Thomas-Conrad Corporation
- Type: Private
- Industry: Computer networking
- Founded: 1985; 41 years ago
- Founders: Walter Thirion; Scott Johnson;
- Defunct: 1995; 31 years ago
- Fate: Acquired by Compaq
- Number of employees: 220 (1995)

= Thomas-Conrad =

Defunct American networking hardware company

Thomas-Conrad Corporation was an American computer networking hardware company active from 1985 to 1995 and based in Austin, Texas. From the late 1980s until its acquisition by Compaq in 1995, Thomas-Conrad was a market leader in the field of high-speed networking hardware. It produced hubs, routers, switches, NICs, and other products for networks based on Ethernet, Token Ring, and ARCNET.

==History==
Thomas-Conrad Corporation was founded by Walter Thomas Thirion and Scott Conrad Johnson in Austin, Texas, in 1985. Before founding the company, Johnson had practiced internal medicine at the Cleveland Clinic in the 1970s, while Thirion had been pursuing a doctorate in nuclear physics. Both had met each other while working for a networking hardware company in the early 1980s. This company went bankrupt and liquidated in around 1984, prompting the duo to found Thomas-Conrad in 1985. The founders derived the name of the company from each of their middle names.

After investing $1,000 into the start-up of Thomas-Conrad, the duo leveraged a pre-existing networking product they had developed to fulfill a client contract at their older employer. The proceeds from this contract was later invested back into the company as capital to develop original hardware. After about a year, the company introduced its first product to the market, which was a commercial success and provided the foundation for the company's later hardware. Within a year or two company hired a secretary as its first employee. Thirion's wife Lorraine was later hired as Thomas-Conrad's bookkeeper; she was eventually promoted to the vice president of marketing and the director of human resources.

By September 1990, the company had between 175 and 200 employees and was the second-largest manufacturer of high-speed local area networking equipment. Its growth was facilitated entirely without venture capital nor private equity, its founders keeping eschewing an IPO in favor of keeping the company private. By 1992, Thomas-Conrad's hardware roster included hubs, routers, switches, NICs, and other products for networks based on Ethernet, Token Ring, and ARCNET. It also developed and marketed a network management software package called the Sectra Network Management System. In June 1990, the company introduced a proprietary token bus network technology called Thomas Conrad Networking System (TCNS) that was marketed as a low-cost alternative to Fiber Distributed Data Interface (FDDI). The company's inaugural TCNS hub had a data transfer rate of 100 MB/s. Newer implementations of TCNS continued to be developed into at least 1994.

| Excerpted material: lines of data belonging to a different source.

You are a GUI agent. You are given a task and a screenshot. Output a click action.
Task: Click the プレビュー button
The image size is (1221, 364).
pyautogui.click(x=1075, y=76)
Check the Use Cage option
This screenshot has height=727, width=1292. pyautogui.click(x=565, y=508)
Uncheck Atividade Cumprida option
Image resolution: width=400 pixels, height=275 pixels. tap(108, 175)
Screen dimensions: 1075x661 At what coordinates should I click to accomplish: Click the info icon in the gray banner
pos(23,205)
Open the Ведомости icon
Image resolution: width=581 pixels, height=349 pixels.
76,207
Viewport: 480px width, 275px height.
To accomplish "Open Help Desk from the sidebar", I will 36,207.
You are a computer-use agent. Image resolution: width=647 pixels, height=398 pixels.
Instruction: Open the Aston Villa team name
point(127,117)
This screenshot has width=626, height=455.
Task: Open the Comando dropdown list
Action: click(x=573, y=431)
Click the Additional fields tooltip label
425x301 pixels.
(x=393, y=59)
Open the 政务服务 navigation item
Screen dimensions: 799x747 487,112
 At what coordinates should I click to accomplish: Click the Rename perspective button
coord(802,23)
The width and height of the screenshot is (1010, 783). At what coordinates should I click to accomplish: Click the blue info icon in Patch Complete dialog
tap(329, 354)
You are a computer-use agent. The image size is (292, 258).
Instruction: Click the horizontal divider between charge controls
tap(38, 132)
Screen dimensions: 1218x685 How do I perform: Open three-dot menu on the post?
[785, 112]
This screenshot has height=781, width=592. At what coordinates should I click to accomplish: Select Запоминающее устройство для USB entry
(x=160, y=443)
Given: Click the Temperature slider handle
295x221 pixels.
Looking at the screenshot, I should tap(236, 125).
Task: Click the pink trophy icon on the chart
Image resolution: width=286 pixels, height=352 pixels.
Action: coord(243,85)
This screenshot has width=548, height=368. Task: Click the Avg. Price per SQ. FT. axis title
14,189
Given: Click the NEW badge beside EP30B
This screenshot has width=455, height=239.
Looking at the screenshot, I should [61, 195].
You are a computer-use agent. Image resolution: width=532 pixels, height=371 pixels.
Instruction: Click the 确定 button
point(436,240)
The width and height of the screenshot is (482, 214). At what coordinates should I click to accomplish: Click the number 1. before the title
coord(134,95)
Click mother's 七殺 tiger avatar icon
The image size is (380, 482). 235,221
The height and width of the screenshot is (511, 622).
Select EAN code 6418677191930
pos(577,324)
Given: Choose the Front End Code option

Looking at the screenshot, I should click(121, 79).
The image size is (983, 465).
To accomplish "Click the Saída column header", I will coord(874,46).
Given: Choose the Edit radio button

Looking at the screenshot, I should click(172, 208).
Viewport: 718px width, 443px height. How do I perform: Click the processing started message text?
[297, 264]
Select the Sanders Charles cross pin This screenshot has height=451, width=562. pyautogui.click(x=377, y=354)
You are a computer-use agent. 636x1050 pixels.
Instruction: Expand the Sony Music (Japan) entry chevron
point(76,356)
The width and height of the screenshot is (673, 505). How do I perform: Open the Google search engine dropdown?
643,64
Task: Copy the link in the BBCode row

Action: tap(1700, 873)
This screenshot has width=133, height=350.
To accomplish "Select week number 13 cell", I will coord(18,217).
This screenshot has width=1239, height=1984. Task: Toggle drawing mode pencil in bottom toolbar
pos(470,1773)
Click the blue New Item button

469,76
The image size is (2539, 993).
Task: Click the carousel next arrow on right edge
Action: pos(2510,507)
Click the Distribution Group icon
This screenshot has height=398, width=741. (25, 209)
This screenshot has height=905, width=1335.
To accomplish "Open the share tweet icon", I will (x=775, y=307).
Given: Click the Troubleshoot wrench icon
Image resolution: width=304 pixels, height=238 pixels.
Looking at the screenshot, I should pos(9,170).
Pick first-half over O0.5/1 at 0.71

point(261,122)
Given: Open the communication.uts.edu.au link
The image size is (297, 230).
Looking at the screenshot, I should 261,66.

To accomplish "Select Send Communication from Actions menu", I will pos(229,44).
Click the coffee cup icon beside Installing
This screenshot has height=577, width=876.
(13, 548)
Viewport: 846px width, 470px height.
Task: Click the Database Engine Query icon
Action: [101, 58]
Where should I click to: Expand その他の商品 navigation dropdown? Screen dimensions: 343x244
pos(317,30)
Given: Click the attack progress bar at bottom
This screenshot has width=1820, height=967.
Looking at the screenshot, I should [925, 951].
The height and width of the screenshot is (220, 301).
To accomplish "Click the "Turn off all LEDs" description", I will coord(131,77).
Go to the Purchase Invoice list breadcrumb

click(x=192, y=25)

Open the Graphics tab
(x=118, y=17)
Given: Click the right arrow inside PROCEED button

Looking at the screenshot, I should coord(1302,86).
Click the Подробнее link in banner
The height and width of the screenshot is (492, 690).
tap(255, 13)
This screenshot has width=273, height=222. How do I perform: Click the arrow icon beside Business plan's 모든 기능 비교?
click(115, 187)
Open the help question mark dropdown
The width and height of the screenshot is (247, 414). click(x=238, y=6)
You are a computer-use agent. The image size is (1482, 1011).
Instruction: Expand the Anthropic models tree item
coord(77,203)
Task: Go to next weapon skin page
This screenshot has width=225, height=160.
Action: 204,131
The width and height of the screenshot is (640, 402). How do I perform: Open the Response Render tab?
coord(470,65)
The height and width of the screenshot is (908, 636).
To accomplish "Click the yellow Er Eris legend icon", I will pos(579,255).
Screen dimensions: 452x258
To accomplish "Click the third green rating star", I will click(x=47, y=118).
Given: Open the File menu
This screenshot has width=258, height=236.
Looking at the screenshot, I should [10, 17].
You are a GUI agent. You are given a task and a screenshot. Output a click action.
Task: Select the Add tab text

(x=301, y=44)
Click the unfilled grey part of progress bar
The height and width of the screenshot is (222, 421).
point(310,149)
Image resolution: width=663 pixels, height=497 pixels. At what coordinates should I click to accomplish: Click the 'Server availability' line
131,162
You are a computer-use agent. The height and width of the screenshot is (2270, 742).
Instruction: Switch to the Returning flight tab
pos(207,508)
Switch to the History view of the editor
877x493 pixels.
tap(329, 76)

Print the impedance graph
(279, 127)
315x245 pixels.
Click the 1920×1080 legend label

The company experienced high executive churn between the fall and summer of 1993, culminating in the hiring of Rod Canion, the co-founder of Compaq, and John Gribi, formerly Compaq's chief financial officer, to Thomas-Conrad's board of directors in June 1993. Canion's position at Thomas-Conrad was his second at a technology company since his widely publicized ouster at Compaq in 1991; following his departure from Compaq, he founded a small technology consulting company in Houston. Following their hiring of these Compaq veterans, Thomas-Conrad began an initiative to ramp up production of Ethernet and Token Ring products to attack the low-end of the high-speed LAN market, primarily aiming to cut into IBM's market share (IBM were the progenitors of Token Ring). As well, the company continued to compete with FDDI's dominance in wide area networks with TCNS.

Employment at Thomas-Conrad peaked at 220 employees in 1995, while monthly output of circuit boards peaked at 100,000 circuit boards in the same year. In the summer of 1995, the company moved from an over 44,000-square-foot office in north Austin to a 150,000-square-foot office closer to the heart of Austin. Around this time, Thomas-Conrad began talks with Compaq that year to supply the latter with networking technology that year. These conversations eventually led Compaq to acquire Thomas-Conrad for an undisclosed amount in October 1995 (this amount rumored to be US$15 million). This was Compaq's first-ever acquisition of an entire company; the company had heretofore depended on joint ventures and co-marketing agreements. Following the acquisition, the Thomas-Conrad name was dropped, and its assets were absorbed into Compaq's networking division.